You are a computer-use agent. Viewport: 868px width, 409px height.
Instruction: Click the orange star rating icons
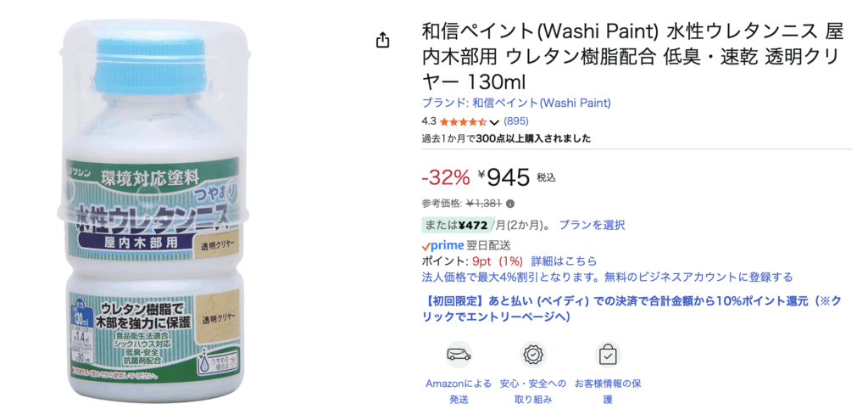click(462, 122)
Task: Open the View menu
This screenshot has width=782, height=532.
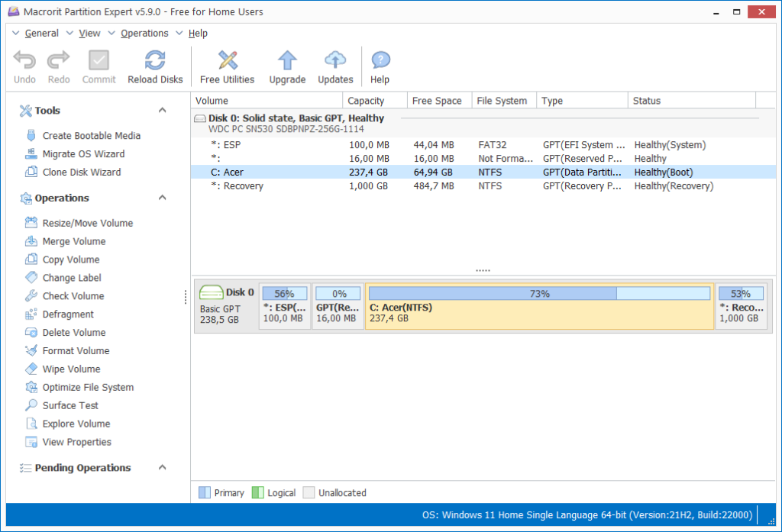Action: point(89,33)
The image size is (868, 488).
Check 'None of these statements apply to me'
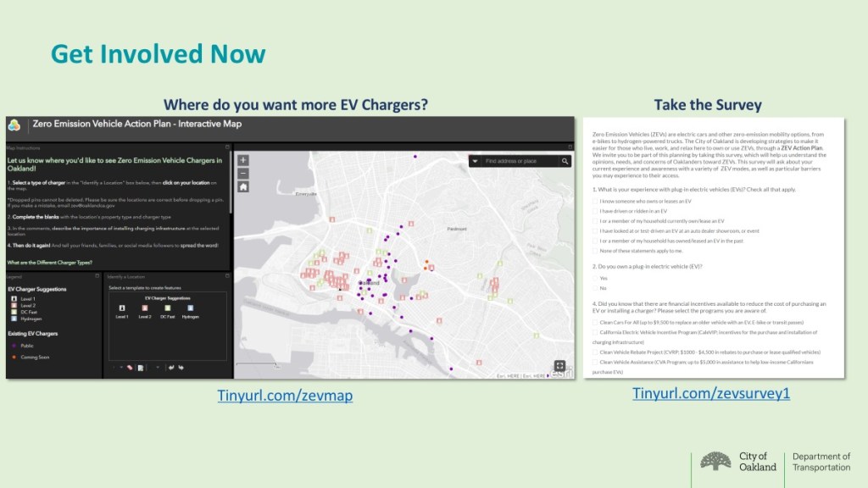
* * *
» **What is expected**: Everything in the material above must be repeated exactly, apart from its pictures.

» **Task output**:
You are a computer-use agent. Viewport: 868px width, 409px height.
Instruction: Click the orange star rating icons
click(462, 122)
Task: Open the View menu
This screenshot has width=782, height=532.
Action: point(89,33)
The image size is (868, 488).
Check 'None of these statements apply to me'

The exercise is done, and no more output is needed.